### EXERCISE BRIEF
In the entries below, spot each line with the word "badge" and copy it.

### SOURCE RECORDS

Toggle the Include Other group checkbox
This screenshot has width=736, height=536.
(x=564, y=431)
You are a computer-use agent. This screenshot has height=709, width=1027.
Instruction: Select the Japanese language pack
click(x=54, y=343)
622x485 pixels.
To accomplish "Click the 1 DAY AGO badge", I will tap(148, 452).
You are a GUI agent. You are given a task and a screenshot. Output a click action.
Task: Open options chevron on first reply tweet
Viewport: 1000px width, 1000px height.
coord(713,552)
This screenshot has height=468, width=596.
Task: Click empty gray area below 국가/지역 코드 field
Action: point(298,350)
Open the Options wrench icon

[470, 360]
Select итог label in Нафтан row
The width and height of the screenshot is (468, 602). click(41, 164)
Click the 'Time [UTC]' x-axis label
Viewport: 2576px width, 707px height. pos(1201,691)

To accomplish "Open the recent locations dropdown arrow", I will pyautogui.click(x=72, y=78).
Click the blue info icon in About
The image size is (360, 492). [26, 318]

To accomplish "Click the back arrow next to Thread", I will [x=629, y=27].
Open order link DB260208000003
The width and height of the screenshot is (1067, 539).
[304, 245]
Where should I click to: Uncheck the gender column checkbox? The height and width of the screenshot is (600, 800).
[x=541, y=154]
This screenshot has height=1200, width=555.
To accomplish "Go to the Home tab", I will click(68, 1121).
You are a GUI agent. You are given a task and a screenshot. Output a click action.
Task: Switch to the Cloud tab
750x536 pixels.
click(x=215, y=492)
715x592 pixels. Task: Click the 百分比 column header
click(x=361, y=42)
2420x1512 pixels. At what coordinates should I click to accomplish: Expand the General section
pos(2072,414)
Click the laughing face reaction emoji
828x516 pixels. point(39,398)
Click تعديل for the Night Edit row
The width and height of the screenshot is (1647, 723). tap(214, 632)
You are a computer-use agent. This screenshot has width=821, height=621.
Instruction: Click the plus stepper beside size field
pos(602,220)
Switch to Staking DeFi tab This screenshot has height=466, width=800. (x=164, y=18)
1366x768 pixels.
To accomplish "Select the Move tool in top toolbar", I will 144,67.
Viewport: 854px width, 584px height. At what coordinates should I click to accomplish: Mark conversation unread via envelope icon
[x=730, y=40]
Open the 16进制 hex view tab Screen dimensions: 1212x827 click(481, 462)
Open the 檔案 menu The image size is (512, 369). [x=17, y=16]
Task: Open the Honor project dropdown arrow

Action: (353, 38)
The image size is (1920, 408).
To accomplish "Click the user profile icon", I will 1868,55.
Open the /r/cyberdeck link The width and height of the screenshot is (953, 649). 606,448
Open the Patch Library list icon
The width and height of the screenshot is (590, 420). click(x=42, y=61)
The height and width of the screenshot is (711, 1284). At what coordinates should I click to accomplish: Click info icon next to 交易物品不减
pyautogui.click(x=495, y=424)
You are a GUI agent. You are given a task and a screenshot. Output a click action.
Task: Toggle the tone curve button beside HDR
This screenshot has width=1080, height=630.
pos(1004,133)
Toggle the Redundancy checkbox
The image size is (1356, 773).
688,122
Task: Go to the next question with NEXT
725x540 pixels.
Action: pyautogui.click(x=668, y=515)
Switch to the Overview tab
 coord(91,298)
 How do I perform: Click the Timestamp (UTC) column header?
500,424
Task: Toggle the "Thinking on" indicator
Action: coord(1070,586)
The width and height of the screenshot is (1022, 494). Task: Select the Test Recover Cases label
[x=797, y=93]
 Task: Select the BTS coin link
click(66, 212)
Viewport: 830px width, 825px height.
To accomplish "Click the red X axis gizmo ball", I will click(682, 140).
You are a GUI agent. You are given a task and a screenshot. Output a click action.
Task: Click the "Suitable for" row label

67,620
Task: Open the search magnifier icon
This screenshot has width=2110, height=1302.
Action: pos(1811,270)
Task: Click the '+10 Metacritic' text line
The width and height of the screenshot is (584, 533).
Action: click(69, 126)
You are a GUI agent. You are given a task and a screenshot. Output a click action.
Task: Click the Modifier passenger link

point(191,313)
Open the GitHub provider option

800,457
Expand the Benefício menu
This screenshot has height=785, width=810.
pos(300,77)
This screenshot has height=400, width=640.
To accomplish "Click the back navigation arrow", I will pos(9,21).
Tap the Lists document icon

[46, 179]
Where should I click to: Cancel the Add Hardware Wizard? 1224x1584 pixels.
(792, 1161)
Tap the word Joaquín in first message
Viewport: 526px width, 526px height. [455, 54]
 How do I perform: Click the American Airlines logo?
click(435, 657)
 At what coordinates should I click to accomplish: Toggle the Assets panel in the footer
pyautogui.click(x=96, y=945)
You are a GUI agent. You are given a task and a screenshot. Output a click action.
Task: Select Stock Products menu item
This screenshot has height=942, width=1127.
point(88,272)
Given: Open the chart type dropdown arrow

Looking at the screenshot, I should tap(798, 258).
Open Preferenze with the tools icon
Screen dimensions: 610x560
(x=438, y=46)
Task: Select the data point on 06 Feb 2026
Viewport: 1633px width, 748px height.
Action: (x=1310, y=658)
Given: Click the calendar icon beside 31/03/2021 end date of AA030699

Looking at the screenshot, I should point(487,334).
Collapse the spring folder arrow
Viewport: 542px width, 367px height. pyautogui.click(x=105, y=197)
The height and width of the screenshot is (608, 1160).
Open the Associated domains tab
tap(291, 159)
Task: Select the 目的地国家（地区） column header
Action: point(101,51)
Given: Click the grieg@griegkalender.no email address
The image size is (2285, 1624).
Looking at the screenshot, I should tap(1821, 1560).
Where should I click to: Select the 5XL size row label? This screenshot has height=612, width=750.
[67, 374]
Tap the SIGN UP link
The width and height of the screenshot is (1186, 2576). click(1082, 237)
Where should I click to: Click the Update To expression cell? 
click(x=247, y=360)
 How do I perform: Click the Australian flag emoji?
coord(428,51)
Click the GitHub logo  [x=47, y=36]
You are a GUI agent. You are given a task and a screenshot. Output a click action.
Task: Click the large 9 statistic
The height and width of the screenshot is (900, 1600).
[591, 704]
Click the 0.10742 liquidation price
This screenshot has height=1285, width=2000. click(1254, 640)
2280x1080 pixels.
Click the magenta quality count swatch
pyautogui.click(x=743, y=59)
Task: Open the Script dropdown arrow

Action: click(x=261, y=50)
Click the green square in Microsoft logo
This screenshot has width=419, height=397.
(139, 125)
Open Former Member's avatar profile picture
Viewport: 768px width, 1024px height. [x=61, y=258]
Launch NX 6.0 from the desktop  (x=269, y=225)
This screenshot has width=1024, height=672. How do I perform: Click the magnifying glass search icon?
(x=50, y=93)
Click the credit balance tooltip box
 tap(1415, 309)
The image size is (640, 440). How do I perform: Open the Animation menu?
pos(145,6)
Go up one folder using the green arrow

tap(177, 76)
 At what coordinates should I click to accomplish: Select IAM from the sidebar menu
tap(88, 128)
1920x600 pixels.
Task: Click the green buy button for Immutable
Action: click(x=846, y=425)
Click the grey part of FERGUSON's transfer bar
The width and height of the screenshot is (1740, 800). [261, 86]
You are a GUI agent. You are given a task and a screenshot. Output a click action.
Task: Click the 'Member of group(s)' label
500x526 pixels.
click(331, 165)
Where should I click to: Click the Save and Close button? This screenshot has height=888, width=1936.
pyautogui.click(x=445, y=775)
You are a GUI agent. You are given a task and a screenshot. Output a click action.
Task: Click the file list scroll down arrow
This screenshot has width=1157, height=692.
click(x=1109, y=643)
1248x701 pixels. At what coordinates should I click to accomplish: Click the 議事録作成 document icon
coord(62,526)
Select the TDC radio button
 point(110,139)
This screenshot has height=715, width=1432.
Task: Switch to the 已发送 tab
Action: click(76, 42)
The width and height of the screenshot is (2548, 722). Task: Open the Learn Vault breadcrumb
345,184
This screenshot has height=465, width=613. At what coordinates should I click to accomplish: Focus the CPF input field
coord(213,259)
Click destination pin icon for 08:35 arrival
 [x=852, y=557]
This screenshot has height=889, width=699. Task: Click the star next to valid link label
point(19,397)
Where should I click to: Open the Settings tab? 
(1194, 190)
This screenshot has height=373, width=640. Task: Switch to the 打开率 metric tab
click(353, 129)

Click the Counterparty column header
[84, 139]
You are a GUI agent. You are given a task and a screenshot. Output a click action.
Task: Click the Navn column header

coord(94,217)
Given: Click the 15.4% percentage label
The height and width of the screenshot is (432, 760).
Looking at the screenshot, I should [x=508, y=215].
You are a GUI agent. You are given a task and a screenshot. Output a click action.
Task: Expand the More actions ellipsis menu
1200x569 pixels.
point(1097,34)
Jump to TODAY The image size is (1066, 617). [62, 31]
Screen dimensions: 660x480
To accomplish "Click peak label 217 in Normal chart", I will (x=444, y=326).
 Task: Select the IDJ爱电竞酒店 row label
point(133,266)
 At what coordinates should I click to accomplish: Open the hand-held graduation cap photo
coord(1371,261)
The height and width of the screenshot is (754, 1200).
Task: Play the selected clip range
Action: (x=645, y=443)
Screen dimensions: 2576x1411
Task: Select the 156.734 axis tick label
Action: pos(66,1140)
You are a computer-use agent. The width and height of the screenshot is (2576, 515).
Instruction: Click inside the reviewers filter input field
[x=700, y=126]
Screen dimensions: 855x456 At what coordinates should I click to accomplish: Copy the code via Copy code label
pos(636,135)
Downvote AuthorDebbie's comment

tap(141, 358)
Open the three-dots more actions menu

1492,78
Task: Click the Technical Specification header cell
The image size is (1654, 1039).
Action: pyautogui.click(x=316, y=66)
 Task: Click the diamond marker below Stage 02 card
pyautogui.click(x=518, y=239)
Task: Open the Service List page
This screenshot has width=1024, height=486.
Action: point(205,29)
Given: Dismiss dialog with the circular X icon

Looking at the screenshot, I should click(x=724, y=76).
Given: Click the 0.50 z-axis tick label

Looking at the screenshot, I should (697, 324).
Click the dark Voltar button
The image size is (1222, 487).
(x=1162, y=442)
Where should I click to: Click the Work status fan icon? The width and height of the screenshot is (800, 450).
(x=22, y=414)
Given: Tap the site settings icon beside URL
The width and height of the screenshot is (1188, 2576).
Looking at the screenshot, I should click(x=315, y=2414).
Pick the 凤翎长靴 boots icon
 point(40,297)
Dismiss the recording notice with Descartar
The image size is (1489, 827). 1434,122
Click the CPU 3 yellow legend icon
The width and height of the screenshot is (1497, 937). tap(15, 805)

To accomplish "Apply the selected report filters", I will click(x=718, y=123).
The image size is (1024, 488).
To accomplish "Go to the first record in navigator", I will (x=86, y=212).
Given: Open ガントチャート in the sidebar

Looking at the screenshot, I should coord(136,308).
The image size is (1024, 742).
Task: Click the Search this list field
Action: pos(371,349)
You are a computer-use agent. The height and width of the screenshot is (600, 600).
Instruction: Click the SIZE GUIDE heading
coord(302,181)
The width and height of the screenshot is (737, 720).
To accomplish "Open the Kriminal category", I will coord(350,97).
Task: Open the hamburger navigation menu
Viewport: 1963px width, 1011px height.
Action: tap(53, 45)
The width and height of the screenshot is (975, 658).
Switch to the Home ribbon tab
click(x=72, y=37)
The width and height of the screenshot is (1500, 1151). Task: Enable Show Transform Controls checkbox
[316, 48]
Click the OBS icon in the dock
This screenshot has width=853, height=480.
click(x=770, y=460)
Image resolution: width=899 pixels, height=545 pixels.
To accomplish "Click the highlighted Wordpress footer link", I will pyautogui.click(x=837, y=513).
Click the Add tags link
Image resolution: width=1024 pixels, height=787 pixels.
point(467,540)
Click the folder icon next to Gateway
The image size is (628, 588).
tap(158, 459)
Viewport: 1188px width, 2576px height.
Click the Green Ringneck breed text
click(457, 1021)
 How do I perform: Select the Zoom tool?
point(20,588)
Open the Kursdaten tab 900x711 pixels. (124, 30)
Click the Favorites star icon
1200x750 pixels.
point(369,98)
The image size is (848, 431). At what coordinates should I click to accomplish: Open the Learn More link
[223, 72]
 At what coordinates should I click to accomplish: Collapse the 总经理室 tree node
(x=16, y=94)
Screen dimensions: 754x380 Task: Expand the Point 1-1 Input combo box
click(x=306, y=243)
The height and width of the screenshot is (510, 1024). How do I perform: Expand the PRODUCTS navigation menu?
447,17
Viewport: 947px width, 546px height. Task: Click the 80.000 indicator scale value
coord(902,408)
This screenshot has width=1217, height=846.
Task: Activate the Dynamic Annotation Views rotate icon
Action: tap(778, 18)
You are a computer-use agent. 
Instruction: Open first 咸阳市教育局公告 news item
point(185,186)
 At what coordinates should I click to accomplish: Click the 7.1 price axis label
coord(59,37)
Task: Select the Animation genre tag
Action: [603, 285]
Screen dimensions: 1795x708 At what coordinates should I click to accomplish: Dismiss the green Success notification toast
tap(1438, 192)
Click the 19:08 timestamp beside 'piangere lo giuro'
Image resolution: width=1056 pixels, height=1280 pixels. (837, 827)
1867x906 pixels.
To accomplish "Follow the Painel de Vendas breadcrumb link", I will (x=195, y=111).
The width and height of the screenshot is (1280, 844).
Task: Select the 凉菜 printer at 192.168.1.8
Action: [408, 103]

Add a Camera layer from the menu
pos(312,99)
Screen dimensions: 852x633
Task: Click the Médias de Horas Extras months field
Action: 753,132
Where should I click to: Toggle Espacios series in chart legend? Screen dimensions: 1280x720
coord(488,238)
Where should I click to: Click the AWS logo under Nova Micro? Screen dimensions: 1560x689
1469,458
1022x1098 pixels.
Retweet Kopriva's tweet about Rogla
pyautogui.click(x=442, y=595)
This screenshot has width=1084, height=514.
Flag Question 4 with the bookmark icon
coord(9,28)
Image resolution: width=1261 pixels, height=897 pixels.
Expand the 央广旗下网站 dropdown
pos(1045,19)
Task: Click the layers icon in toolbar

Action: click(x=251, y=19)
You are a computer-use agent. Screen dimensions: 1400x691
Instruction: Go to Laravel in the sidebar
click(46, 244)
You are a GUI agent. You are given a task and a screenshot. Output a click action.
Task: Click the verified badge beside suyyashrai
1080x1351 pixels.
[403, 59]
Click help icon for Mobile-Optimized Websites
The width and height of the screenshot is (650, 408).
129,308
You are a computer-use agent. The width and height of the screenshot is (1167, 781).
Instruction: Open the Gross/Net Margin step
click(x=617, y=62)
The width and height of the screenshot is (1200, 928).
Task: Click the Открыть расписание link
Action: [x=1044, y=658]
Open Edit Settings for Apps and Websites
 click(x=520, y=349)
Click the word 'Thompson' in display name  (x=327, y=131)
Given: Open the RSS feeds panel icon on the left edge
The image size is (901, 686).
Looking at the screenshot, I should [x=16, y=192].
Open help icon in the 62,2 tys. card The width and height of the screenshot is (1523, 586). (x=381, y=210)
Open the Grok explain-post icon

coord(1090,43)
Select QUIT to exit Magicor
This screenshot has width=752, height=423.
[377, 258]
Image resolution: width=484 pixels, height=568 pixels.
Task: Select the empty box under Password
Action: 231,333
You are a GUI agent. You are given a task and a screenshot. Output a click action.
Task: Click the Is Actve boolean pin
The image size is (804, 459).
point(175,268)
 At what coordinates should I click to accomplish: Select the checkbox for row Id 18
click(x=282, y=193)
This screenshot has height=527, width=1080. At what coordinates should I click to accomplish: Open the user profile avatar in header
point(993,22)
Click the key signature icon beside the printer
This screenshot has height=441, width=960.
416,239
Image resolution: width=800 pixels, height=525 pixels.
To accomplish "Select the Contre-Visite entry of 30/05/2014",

### EXERCISE OUTPUT
To accomplish "Click the 1 DAY AGO badge", I will tap(148, 452).
Task: Click the verified badge beside suyyashrai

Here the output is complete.